Bacterial and Hematological Findings in Infected Total Hip Arthroplasties in Norway Assessment of 278 Revisions Due to Infection in the Norwegian Arthroplasty Register
Håkon Langvatn*, 1, Olav Lutro 2, 3, Håvard Dale 1, 4, Johannes Cornelis Schrama 1, Geir Hallan 1, Birgitte Espehaug 4, Haakon Sjursen 2, 3, Lars B Engesæter 1, 4, 5
Identifiers and Pagination:Year: 2015
First Page: 445
Last Page: 449
Publisher ID: TOORTHJ-9-445
Article History:Received Date: 14/5/2015
Revision Received Date: 11/8/2015
Acceptance Date: 12/8/2015
Electronic publication date: 30/9/2015
Collection year: 2015
open-access license: This is an open access article licensed under the terms of the Creative Commons Attribution Non-Commercial License (http://creativecommons.org/licenses/by-nc/3.0/) which permits unrestricted, non-commercial use, distribution and reproduction in any medium, provided the work is properly cited.

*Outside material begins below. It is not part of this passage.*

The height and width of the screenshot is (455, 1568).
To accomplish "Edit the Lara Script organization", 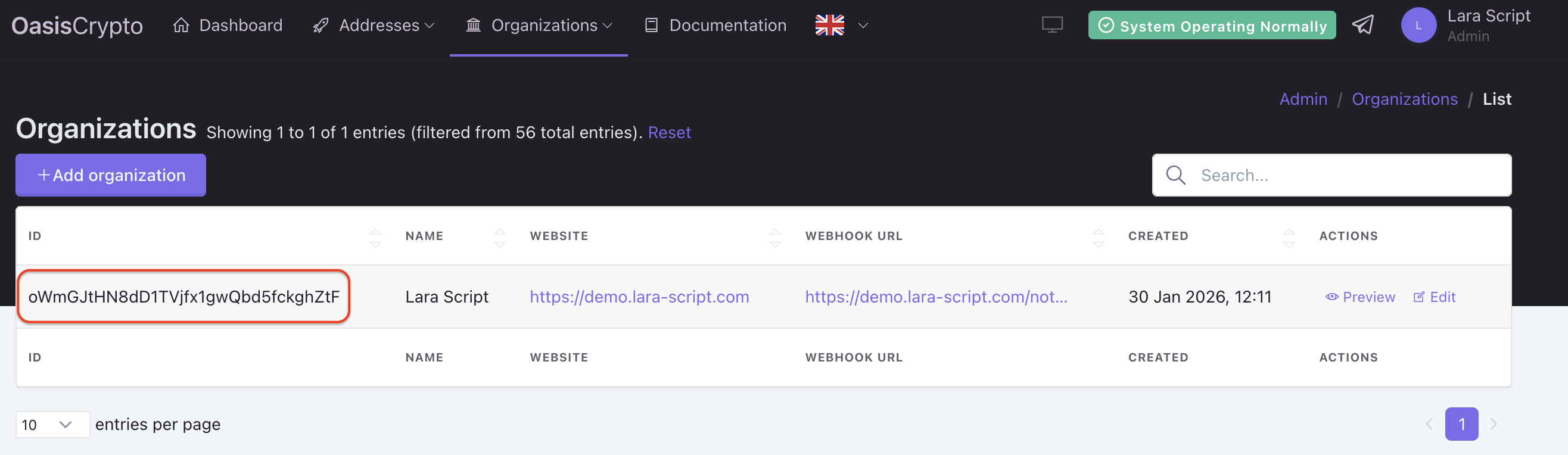I will (x=1434, y=297).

Our aim was to assess the bacterial findings in infected total hip arthroplasties (THAs) in Norway. We also wanted to investigate the relationship between causal bacteria and hematological findings. Revisions reported to the Norwegian Arthroplasty Register (NAR) due to infection after total hip arthroplasty during the period 1993 through September 2007 were identified. One single observer visited ten representative hospitals where clinical history, preoperative blood samples and the bacterial findings of intraoperative samples were collected. Bacterial growth in two or more samples was found in 278 revisions, and thus included. The following bacteria were identified: Coagulase-negative staphylococci (CoNS) (41%), Staphylococcus aureus (S. aureus) (19%), streptococci (11%), polymicrobial infections (10%), enterococci (9%), Gram-negative bacteria (6%) and others (4%). CoNS were the most common bacteria throughout the period but in the acute postoperative infections (< 3 weeks) S. aureus was the most frequent bacterial finding. We found no change in the distribution of the bacterial groups over time. S. aureus appears correlated with a higher C-reactive protein value (CRP) (mean 140 (95% Confidence interval (CI): 101-180)) than CoNS (mean 42 (CI: 31-53)). S. aureus also correlated with a higher erythrocyte sedimentation rate value (ESR) (mean 67 (CI: 55-79)) than CoNS (mean 47 (CI: 39-54)).